NY HERO Act COVID-19 Designation Activates Employer Prevention Plans
September 21, 2021 | By: Douglas E. Solomon, Esq., Katherine Szabo, J.D. Candidate 2022
On September 6, 2021, New York State Governor Kathy Hochul announced that the New York State Commissioner of Health has designated COVID-19 a highly contagious communicable disease that presents a serious risk of harm to the public health under the New York Health and Essential Rights Act (HERO Act), thus requiring all employers to implement workplace safety plans to prevent workplace airborne infectious disease outbreaks. The HERO Act mandates extensive new workplace health and safety protections. Under the law, all employers are required to adopt a workplace safety plan, and implement it for all airborne infectious diseases designated by the New York State Department of Health. Employers can adopt a model safety plan as crafted by the New York State Department of Labor, or develop their own safety plan in compliance with HERO Act standards.
Implementing the Prevention Plan
The NY HERO Act sets safety standards for employers who decide to craft their own prevention plans. The New York State Department of Labor also prepared a model plan, including industry specific templates, that employers may adopt. Some of these minimum standards include face coverings, hand hygiene options, physical distancing, cleaning and disinfection, and personal protective equipment.

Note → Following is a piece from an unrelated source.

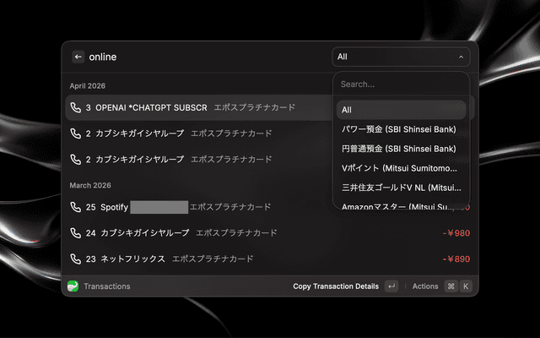Select Amazonマスター account from the dropdown

coord(401,205)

Now that COVID-19 has been designated as a serious communicable disease under the Act, employers must review and implement their prevention plans, plus make any changes needed to conform with recent health guidance and legal requirements. Employers should verbally communicate their guidelines to employees. Employees should also receive a copy of the plan in either English or their primary language, if available, and employers must ensure that a copy of the plan is accessible during all shifts. For the duration of the designation, employers must review their protocols and regularly monitor the State Department of Health and Centers for Disease Control and Prevention for any further guidance. Supervisory employees should be assigned the responsibility of enforcing compliance with the workplace’s plan.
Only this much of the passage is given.